Supplied passage:

_ _ _ _

Hyacinthe Libelli, O.P. (1616 – 23 October 1684) was a Roman Catholic prelate who served as Archbishop of Avignon (1673–1684).

Biography
Hyacinthe Libelli was born in Citta di Castello, Italy in 1616 and ordained a priest in the Order of Preachers . From 1630 to 1634 he was a student at the College of Saint Thomas, the future Pontifical University of St. Thomas Aquinas, the Angelicum, in Rome. In 1644 he was made a Doctor of Sacred Theology at the college. 
On 30 January 1673, he was appointed during the papacy of Pope Clement X as Archbishop of Avignon.
On 24 February 1673, he was consecrated bishop by Gasparo Carpegna, Cardinal-Priest of San Silvestro in Capite, with Stefano Brancaccio, Bishop of Viterbo e Tuscania, and Carlo Vaini, Titular Archbishop of Nicaea, serving as co-consecrators.

_ _ _ _

Dataset excerpt:
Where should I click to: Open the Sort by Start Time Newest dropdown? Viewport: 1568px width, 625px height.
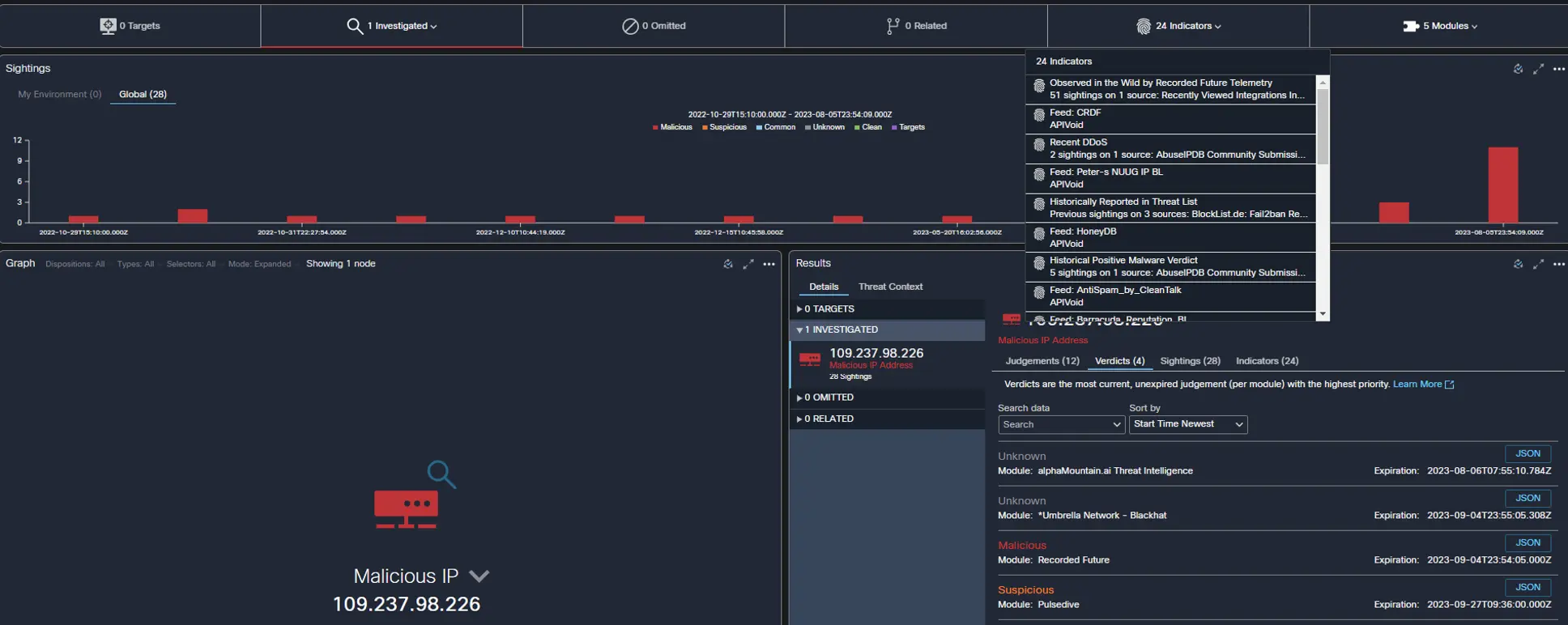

_ _ _ _

Task prompt:
From the Hyacinthe Libelli biography, list every person who took part in consecrating him as bishop, giving each one's title as stated.

Expected answer:
- Gasparo Carpegna, Cardinal-Priest of San Silvestro in Capite (consecrator)
- Stefano Brancaccio, Bishop of Viterbo e Tuscania (co-consecrator)
- Carlo Vaini, Titular Archbishop of Nicaea (co-consecrator)